Essa medida, no entanto, não deverá resultar em uma melhoria imediata nos lucros, uma vez que a empresa prevê que o processo de enxugamento de custos levará algum tempo.
Além disso, a Electrolux já havia anunciado a demissão de 4.000 colaboradores em outubro de 2022.
Agora, com a nova rodada de demissões, a empresa afetará cerca de 6,5% de sua força de trabalho, totalizando mais de 3.000 funcionários dispensados.
Atualmente, a Electrolux emprega cerca de 46.000 pessoas.
O futuro da Electrolux
O CEO da Electrolux, Jonas Samuelson, explicou que essa nova onda de demissão é uma resposta à persistente fraca demanda do mercado e à incerteza contínua.
Samuelson afirmou: “Não temos outra opção além de entender que esse ambiente vai perdurar por mais tempo.

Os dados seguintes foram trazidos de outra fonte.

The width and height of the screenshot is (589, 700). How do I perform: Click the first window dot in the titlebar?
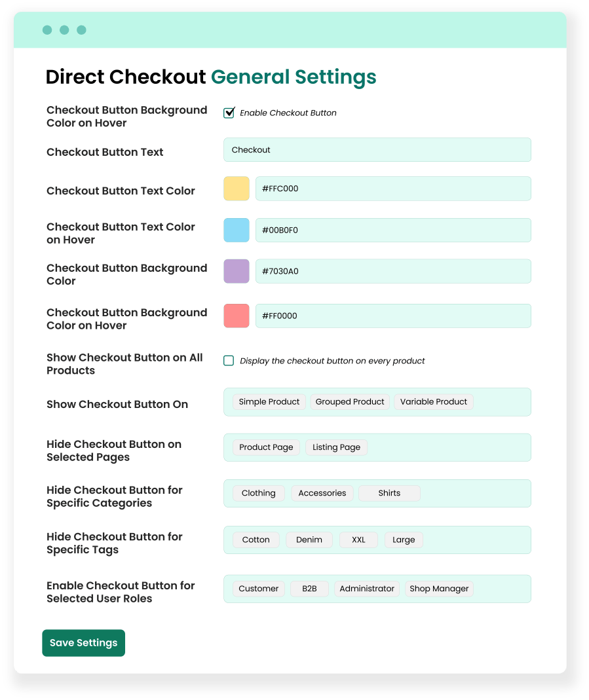(47, 29)
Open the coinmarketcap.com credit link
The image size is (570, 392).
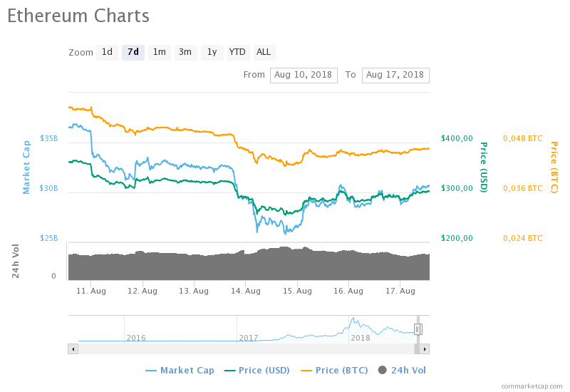531,386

Nossos clientes ainda terão desafios a superar no futuro. Por isso, estamos agindo de acordo com o momento.”
A Electrolux, que já é uma marca consolidada no mercado de eletrodomésticos, agora enfrenta desafios significativos para se adaptar às necessidades dos consumidores em busca de produtos mais acessíveis, em meio a uma economia global incerta.
O impacto dessas demissões em massa ainda precisa ser avaliado à medida que a empresa prossegue com seu plano de reestruturação para recuperar seu posicionamento no mercado.